Our empirical analysis lends support to some, but not all, of our theoretical expectations. We find at least some support for the proposition that the Court uses negative references to expand its precedent by increasing the precision of the law. We find strong support for the proposition that negative references to briefs are used when the Court perceives a need to strengthen the legitimacy of its decision in the eyes of the most concerned Member States, but not that they are used as a fire alarm to boost compliance.

To the best of our knowledge, we offer the first analysis of the CJEU’s references to Member State observations, and thereby contribute to a well-established and ever-expanding strand of literature, exploring how the CJEU’s jurisprudence shapes the course of European integration (see for example Alter Reference Alter1996, Reference Alter1998, Reference Alter2014; Garrett, Kelemen, and Schulz Reference Garrett, Kelemen and Schulz1998; Carrubba, Gabel, and Hankla Reference Carrubba, Gabel and Hankla2008; Davies Reference Davies2012; Stone Sweet and Brunell Reference Stone Sweet and Brunell2012; Martinsen Reference Martinsen2015; Larsson and Naurin Reference Larsson and Naurin2016; Larsson et al. Reference Larsson, Naurin, Derlén and Lindholm2017; Blauberger and Martinsen Reference Blauberger and Martinsen2020; Krehbiel and Cheruvu Reference Krehbiel and Cheruvu2022). Further, by incorporating both legal and political constraints on judicial behavior into our theoretical expectations, we contribute to bridging the divide between political scientists and the legal academy, two strands of scholarship that study the same subject but who have often found it difficult to speak the same language.

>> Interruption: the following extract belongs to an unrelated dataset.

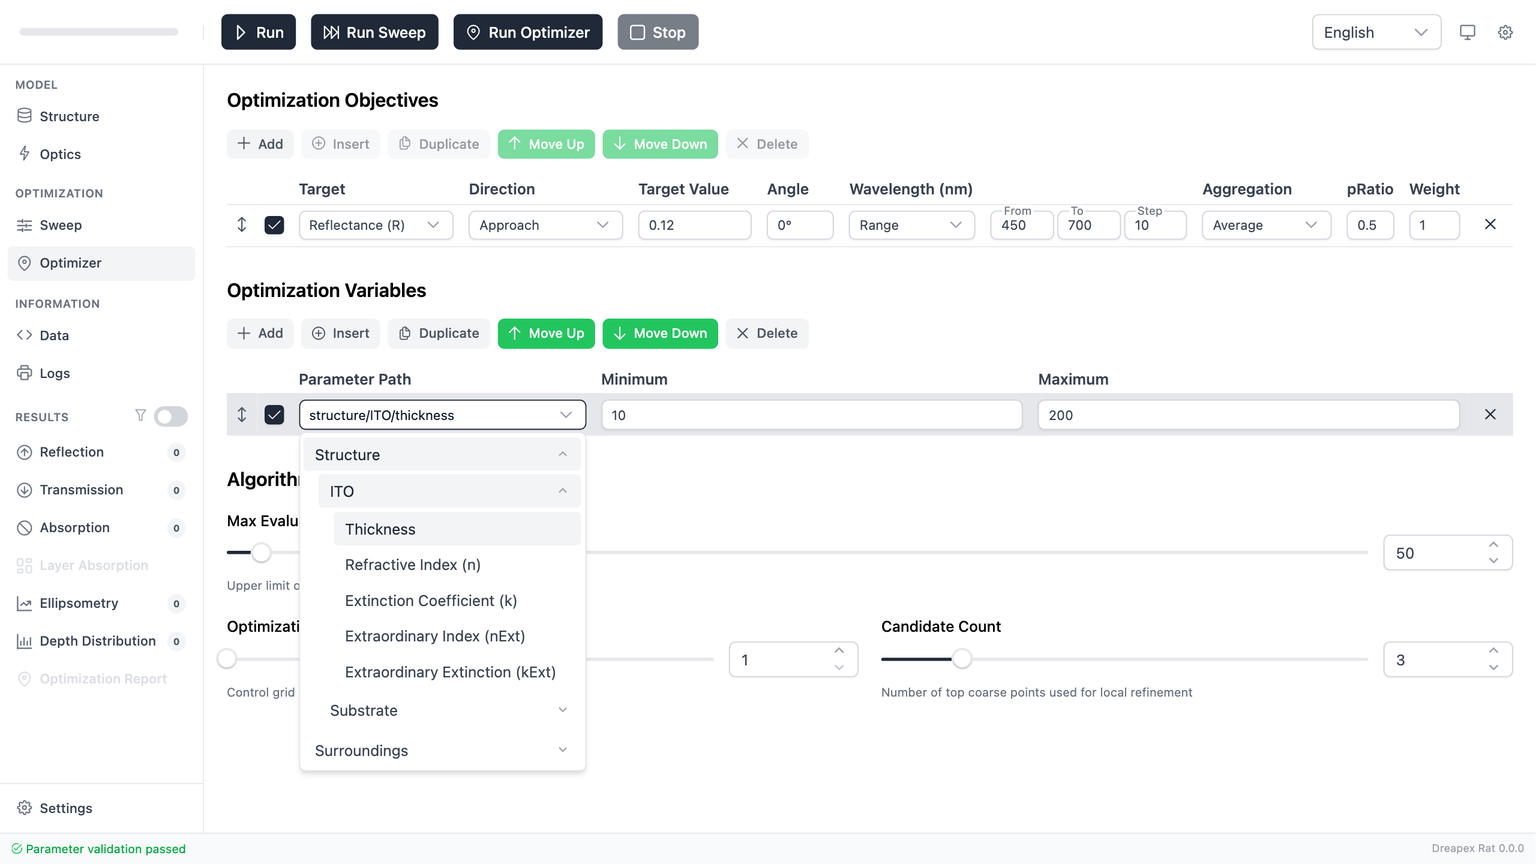The image size is (1536, 864).
Task: Click the results filter funnel icon
Action: 140,416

We proceed as follows: The next section outlines the primitives of our theory of the functions of negative references to amicus briefs in judicial reasoning. We then translate these into concrete expectations for the CJEU’s engagement with briefs submitted in the course of preliminary reference proceedings. Our empirical application follows, employing a statistical analysis of the CJEU’s negative references to briefs. We conclude by discussing key findings from our analysis and their implications for our understanding of judicial reasoning and precedent-setting.

Theorizing negative references to amicus briefs

Many high courts and international courts allow third parties to submit briefs. On many courts, briefs are permitted both by government actors and interest groups, while in the EU preliminary reference procedure, written observations are only allowed by Member States and EU institutions. Previous research on both national (Collins, Corley, and Hamner Reference Collins, Corley and Hamner2015; Collins Reference Collins2018; Hazelton and Hinkle Reference Hazelton and Hinkle2022; Bagashka, Chapa, and Tiede Reference Bagashka, Chapa and Tiede2024) and international (Carrubba, Gabel, and Hankla Reference Carrubba, Gabel and Hankla2008; Cichowski Reference Cichowski2016; Larsson and Naurin Reference Larsson and Naurin2016) courts have generally found that briefs influence courts’ decisions.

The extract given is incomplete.